Looking only at the lines below that contain "Image", give the number of them and no other text.

Input data below:

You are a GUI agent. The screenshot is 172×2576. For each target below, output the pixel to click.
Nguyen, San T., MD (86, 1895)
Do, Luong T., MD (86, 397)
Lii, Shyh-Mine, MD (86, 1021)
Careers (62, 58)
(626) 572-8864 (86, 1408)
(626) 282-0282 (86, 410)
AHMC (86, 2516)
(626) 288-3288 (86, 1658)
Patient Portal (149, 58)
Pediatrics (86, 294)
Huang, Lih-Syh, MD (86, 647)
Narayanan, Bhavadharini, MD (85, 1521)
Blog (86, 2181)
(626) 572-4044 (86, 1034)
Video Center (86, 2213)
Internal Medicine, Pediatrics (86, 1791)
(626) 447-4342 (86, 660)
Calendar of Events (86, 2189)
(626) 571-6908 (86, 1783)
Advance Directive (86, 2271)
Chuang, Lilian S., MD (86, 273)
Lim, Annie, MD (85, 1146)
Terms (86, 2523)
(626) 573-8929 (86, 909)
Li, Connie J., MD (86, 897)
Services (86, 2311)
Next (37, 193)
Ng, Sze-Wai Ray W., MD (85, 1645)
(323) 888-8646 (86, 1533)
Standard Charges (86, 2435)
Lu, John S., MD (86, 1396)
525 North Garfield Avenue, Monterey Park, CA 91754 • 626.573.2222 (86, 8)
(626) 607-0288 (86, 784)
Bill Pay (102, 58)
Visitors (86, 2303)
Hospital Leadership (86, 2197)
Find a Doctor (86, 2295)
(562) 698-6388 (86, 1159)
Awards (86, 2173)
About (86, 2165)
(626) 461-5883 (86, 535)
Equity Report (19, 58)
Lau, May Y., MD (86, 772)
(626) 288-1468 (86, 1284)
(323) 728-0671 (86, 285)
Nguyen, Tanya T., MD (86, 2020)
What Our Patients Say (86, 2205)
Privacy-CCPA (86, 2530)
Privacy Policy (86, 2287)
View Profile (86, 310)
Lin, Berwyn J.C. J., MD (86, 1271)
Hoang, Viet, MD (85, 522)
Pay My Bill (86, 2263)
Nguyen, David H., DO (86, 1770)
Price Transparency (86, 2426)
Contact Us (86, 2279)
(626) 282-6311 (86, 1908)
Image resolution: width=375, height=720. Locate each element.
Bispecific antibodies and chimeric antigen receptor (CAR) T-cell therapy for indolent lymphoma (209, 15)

End of Input data.
Input data below:

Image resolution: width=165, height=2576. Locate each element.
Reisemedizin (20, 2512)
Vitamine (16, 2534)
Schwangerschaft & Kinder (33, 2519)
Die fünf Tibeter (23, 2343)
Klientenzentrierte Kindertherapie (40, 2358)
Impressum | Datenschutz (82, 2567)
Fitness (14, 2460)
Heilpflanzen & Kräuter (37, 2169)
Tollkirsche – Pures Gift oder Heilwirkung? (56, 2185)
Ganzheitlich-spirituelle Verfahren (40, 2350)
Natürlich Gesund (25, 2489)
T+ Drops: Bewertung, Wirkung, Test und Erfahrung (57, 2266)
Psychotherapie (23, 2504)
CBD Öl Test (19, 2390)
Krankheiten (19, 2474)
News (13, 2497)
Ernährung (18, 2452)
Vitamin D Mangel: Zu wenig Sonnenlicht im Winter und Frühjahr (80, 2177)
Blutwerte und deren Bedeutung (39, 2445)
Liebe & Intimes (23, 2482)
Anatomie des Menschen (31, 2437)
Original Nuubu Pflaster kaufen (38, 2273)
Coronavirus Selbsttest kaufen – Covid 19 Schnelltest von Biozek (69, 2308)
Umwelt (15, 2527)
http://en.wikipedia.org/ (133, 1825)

End of Input data.

— Exercise solution —
2